Task details | Could the data below be copied out in full, word for word?

Dataset records |

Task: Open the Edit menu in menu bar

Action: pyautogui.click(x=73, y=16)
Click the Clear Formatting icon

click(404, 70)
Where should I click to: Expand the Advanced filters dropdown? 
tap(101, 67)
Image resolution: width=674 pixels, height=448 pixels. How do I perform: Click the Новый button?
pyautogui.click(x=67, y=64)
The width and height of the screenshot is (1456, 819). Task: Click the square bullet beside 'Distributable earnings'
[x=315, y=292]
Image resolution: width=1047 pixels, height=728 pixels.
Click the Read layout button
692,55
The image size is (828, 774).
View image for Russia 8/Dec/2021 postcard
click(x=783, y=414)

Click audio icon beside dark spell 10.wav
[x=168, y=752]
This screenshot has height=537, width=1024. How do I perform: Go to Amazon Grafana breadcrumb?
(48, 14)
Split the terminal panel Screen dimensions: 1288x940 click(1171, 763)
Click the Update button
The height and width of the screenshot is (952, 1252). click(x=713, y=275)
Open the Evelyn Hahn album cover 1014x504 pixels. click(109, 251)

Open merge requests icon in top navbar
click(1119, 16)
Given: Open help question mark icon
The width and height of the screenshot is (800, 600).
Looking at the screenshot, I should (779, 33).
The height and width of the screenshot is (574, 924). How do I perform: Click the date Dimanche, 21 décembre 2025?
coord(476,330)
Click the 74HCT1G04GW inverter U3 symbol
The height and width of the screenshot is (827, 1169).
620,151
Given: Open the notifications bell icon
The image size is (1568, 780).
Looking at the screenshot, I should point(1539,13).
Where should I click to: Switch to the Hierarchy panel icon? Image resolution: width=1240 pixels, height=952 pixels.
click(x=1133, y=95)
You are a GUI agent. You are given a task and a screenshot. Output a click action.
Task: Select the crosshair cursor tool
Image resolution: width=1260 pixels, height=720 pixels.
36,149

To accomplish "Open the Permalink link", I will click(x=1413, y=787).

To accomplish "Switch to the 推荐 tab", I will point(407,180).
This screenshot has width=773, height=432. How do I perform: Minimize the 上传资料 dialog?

Task result |
Task: Open the Edit menu in menu bar

Action: pyautogui.click(x=73, y=16)
Click the Clear Formatting icon

click(404, 70)
Where should I click to: Expand the Advanced filters dropdown? 
tap(101, 67)
Image resolution: width=674 pixels, height=448 pixels. How do I perform: Click the Новый button?
pyautogui.click(x=67, y=64)
The width and height of the screenshot is (1456, 819). Task: Click the square bullet beside 'Distributable earnings'
[x=315, y=292]
Image resolution: width=1047 pixels, height=728 pixels.
Click the Read layout button
692,55
The image size is (828, 774).
View image for Russia 8/Dec/2021 postcard
click(x=783, y=414)

Click audio icon beside dark spell 10.wav
[x=168, y=752]
This screenshot has height=537, width=1024. How do I perform: Go to Amazon Grafana breadcrumb?
(48, 14)
Split the terminal panel Screen dimensions: 1288x940 click(1171, 763)
Click the Update button
The height and width of the screenshot is (952, 1252). click(x=713, y=275)
Open the Evelyn Hahn album cover 1014x504 pixels. click(109, 251)

Open merge requests icon in top navbar
click(1119, 16)
Given: Open help question mark icon
The width and height of the screenshot is (800, 600).
Looking at the screenshot, I should (779, 33).
The height and width of the screenshot is (574, 924). How do I perform: Click the date Dimanche, 21 décembre 2025?
coord(476,330)
Click the 74HCT1G04GW inverter U3 symbol
The height and width of the screenshot is (827, 1169).
620,151
Given: Open the notifications bell icon
The image size is (1568, 780).
Looking at the screenshot, I should point(1539,13).
Where should I click to: Switch to the Hierarchy panel icon? Image resolution: width=1240 pixels, height=952 pixels.
click(x=1133, y=95)
You are a GUI agent. You are given a task and a screenshot. Output a click action.
Task: Select the crosshair cursor tool
Image resolution: width=1260 pixels, height=720 pixels.
36,149

To accomplish "Open the Permalink link", I will click(x=1413, y=787).

To accomplish "Switch to the 推荐 tab", I will point(407,180).
This screenshot has width=773, height=432. How do I perform: Minimize the 上传资料 dialog?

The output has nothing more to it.